Vitamin D deficiency is widespread among older adults, particularly those who spend little time outdoors, live in northern climates, or have darker skin. A blood test can check your level, and the fix is usually straightforward supplementation.
Environmental Hazards at Home
Most falls happen at home, and many of the environmental triggers are fixable. The National Institute on Aging identifies specific hazards room by room:
- Poor lighting: Dim hallways, dark stairwells, and the path between bedroom and bathroom at night. Motion-activated plug-in lights can address the nighttime gaps.
- Loose rugs and slippery floors: Throw rugs and small area rugs are a leading tripping hazard. If you keep rugs, they need to be firmly secured. Tile and hardwood floors benefit from non-slip strips.
- Bathroom surfaces: Wet tile is one of the most dangerous surfaces in a home. Non-skid mats or strips on any surface that gets wet, plus a night light left on, reduce bathroom falls significantly.
- Clutter and cords: Electrical cords crossing walkways, low coffee tables in traffic paths, and stacks of items on stairs all create trip hazards.
- Outdoor surfaces: Fallen branches on walkways, icy steps in winter, and wet decks. Ice melt products or sand on outdoor walkways during cold months, and non-slip material on exterior stairs, address the most common outdoor causes.
How Risk Factors Compound
The critical insight about fall risk is that factors don’t just add up; they multiply each other’s effects.

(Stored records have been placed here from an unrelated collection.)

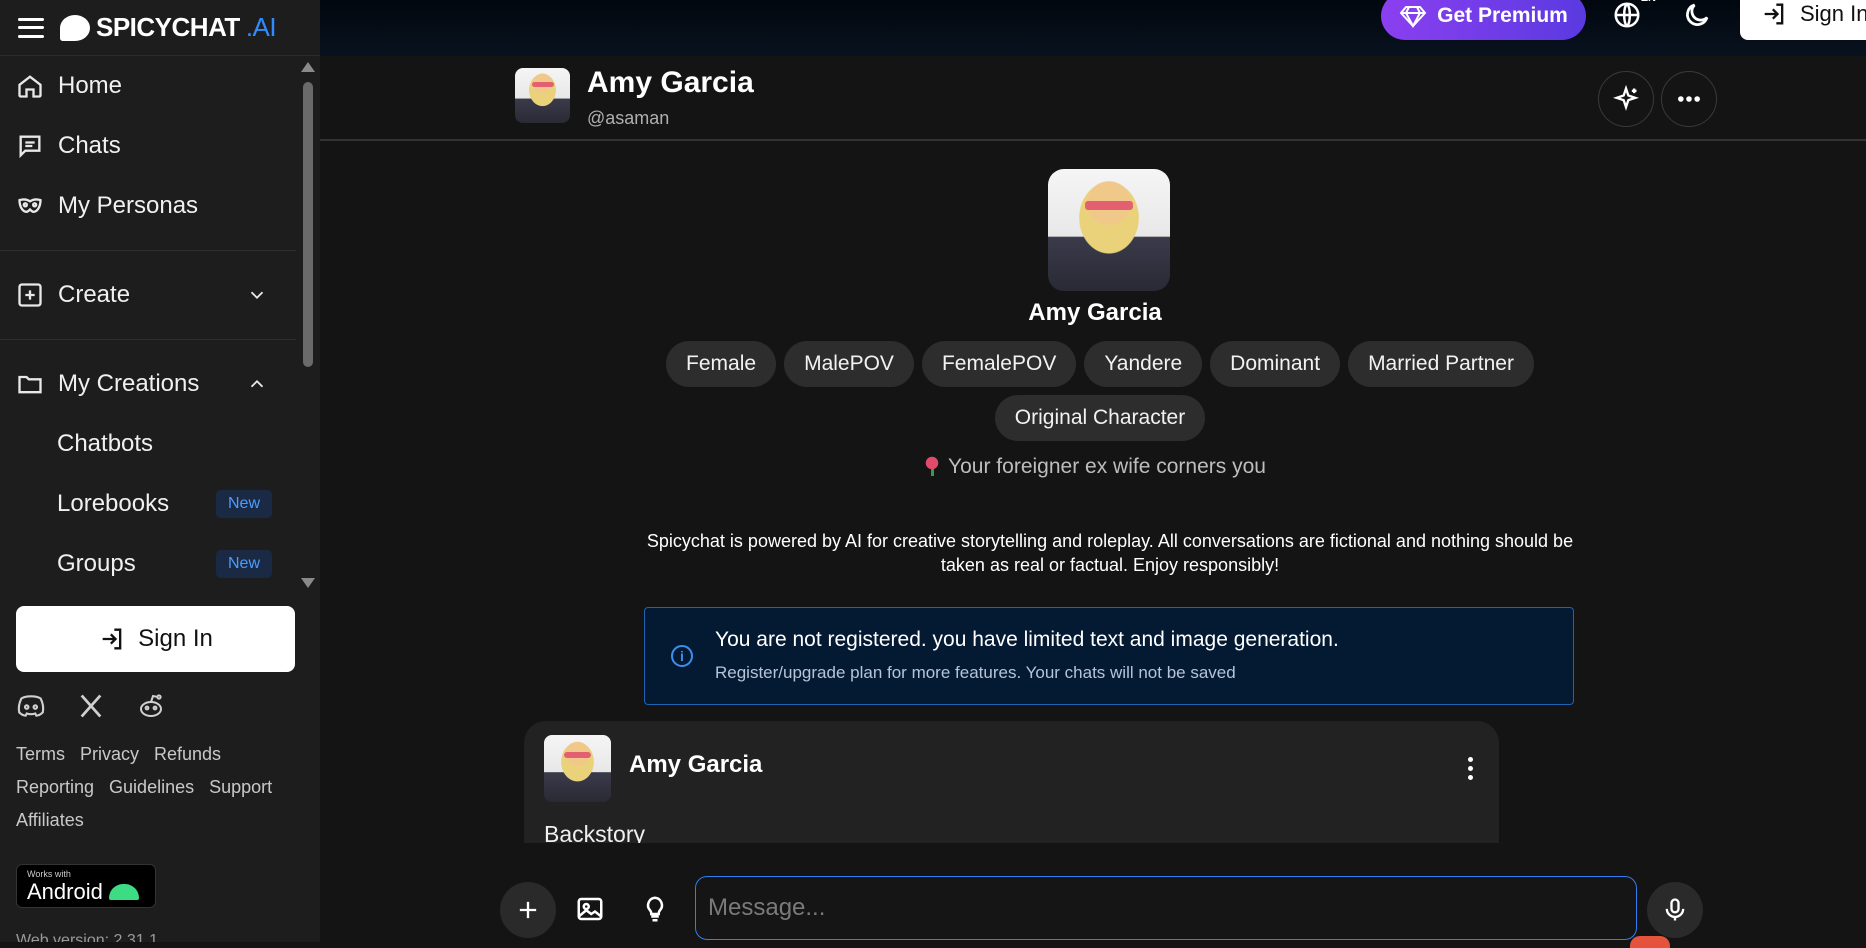 This screenshot has width=1866, height=948. Describe the element at coordinates (49, 874) in the screenshot. I see `android-badge-small-text: Works with` at that location.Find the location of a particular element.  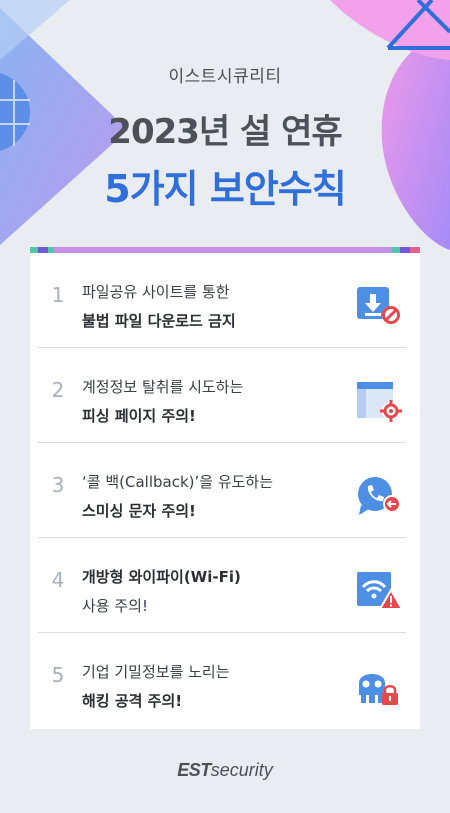

rule-text-line-1: ‘콜 백(Callback)’을 유도하는 is located at coordinates (178, 482).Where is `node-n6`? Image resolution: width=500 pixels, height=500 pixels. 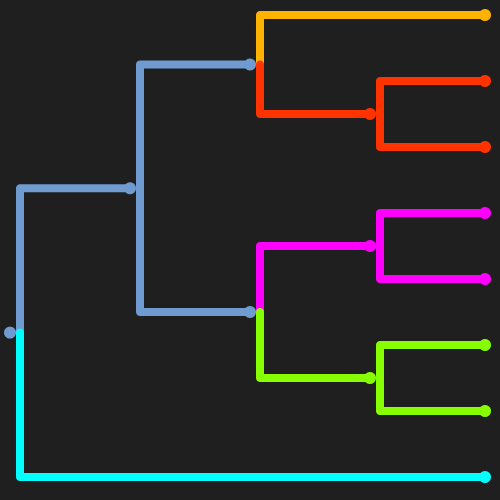 node-n6 is located at coordinates (370, 378).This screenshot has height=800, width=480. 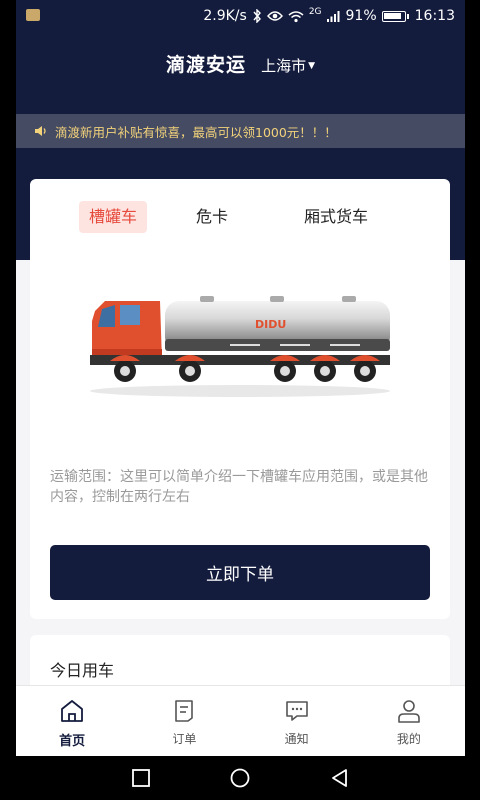 I want to click on title-row: 滴渡安运 上海市 ▼, so click(x=240, y=64).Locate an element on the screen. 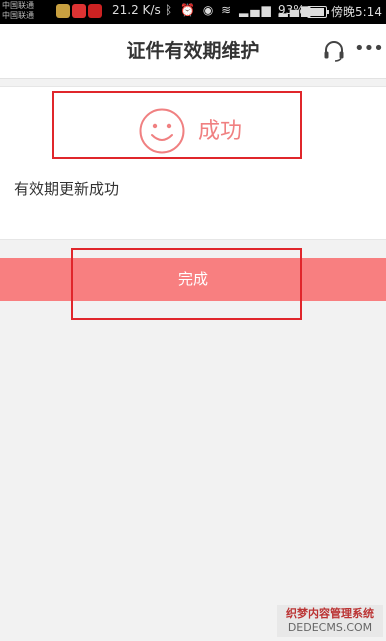 Image resolution: width=386 pixels, height=641 pixels. more-icon: ••• is located at coordinates (369, 51).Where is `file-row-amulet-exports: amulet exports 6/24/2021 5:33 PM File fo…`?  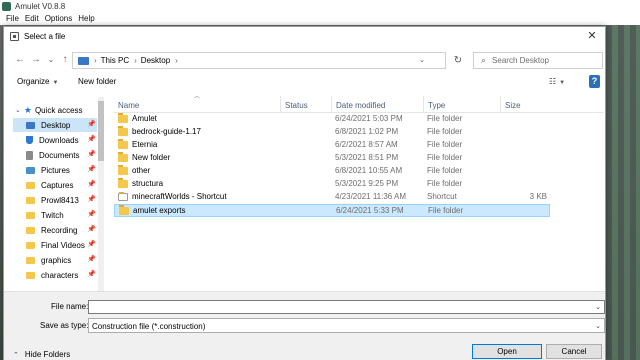
file-row-amulet-exports: amulet exports 6/24/2021 5:33 PM File fo… is located at coordinates (332, 210).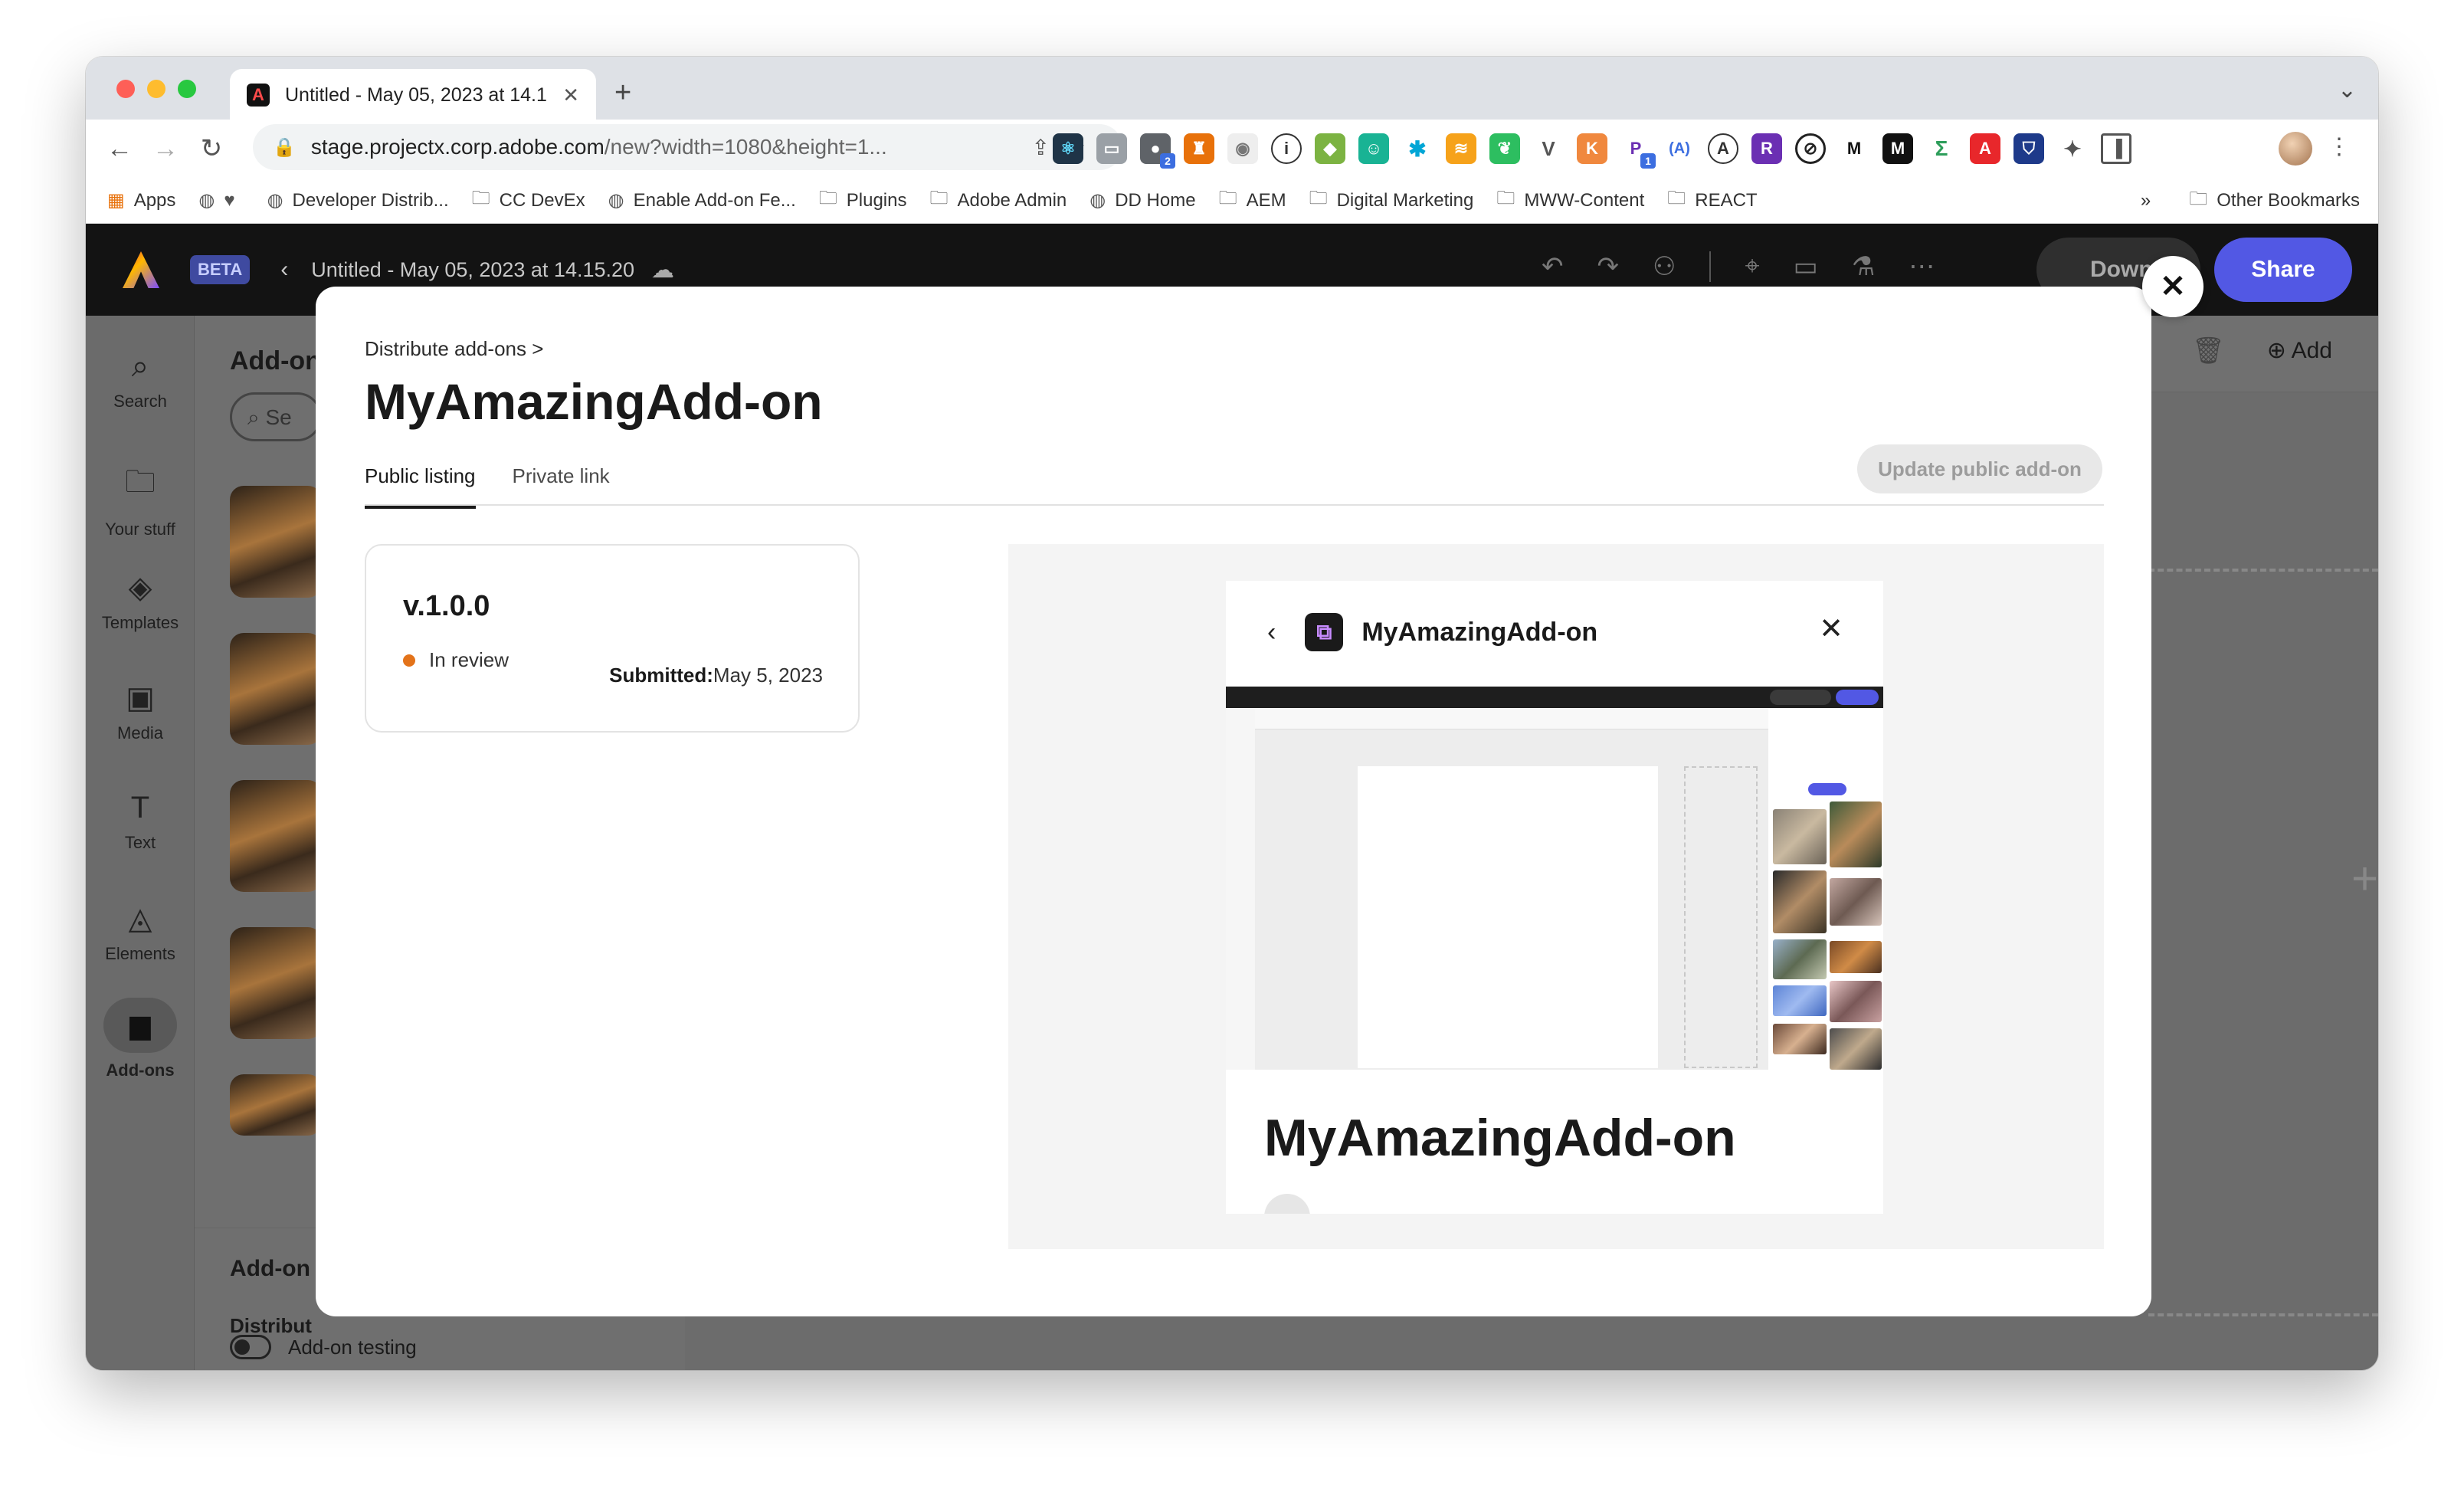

Someone with mild balance problems may walk safely in a well-lit room with flat floors. Put that same person in a dim bathroom with a wet tile floor while taking a sedating medication, and the risk becomes serious. This is why fall prevention works best as a checklist: addressing even a few modifiable factors (fixing lighting, reviewing medications, strengthening legs, checking vision) can meaningfully shift the odds, even when some risk factors like age or chronic disease can’t be changed.